— start of ARTICLE —
Stephen Noel Elder  (born 29 September 1956) is an Australian former politician, who was the executive director of the Catholic Education Office Melbourne in Victoria, Australia from 2006 to 2018.

He represented the Liberal Party and was the member of the Legislative Assembly of the Parliament of Victoria for Ballarat North from August 1988 to October 1992. After the seat was abolished in a redistribution, he was elected Member for Ripon from October 1992 to August 1999, when he lost the seat in the rural landslide against the Kennett Government. Elder served as the Parliamentary Secretary for Education in the Victorian Government from 1992 to 1999.
— end of ARTICLE —
— start of EXTRACTED ENTRIES —
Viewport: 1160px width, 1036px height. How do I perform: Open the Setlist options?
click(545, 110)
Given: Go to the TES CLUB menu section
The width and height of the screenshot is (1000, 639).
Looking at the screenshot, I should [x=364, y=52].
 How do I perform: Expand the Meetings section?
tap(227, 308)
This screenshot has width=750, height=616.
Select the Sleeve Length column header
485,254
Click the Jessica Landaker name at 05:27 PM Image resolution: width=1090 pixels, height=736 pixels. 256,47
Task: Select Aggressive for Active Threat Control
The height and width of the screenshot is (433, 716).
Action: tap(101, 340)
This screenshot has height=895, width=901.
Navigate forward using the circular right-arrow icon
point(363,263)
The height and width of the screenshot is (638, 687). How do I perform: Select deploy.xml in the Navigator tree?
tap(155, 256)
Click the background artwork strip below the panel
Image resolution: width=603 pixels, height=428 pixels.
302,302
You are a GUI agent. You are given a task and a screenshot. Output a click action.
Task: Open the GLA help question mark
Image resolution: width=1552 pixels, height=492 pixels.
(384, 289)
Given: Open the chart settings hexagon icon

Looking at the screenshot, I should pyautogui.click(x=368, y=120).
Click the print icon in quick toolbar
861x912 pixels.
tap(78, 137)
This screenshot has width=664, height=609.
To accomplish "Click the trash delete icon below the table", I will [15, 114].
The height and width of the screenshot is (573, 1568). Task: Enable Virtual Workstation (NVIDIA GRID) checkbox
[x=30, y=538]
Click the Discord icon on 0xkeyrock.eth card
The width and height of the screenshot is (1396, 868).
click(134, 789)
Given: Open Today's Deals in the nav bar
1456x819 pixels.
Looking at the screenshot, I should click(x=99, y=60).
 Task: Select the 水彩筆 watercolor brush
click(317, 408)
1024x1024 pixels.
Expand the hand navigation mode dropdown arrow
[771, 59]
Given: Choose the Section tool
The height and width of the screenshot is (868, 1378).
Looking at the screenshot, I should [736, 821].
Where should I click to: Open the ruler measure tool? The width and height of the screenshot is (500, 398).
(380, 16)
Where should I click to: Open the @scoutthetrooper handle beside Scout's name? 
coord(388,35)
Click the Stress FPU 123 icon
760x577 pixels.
— end of EXTRACTED ENTRIES —
- EXERCISE INSTRUCTIONS -
1) In the biography of Stephen Elder, turn the paragraph that begins "He represented the Liberal Party" into a short bulleted list that keeps its main facts.
2) Carry on the biography of Stephen Elder, picking up after its final sentence.

- RESPONSES IN ORDER -
1)
- Liberal Party member of the Legislative Assembly of the Parliament of Victoria for Ballarat North, August 1988 to October 1992
- After a redistribution abolished Ballarat North, elected Member for Ripon, serving October 1992 to August 1999
- Lost Ripon in the rural landslide against the Kennett Government
- Parliamentary Secretary for Education in the Victorian Government, 1992 to 1999

2)
He is also a member of the Senate of the Australian Catholic University; a member of the National Catholic Education Commission; a Director of Catholic Network Australia Ltd, the Board of Management of Church Resources and Mercy Health Foundation; a member of the Boards of the Catholic Development Fund and the Victorian Registration and Qualifications Authority and a Director and Company Secretary of Catholic Capital Grants (Vic) Ltd.

Prior to serving as a parliamentarian, Elder had been a teacher and community worker.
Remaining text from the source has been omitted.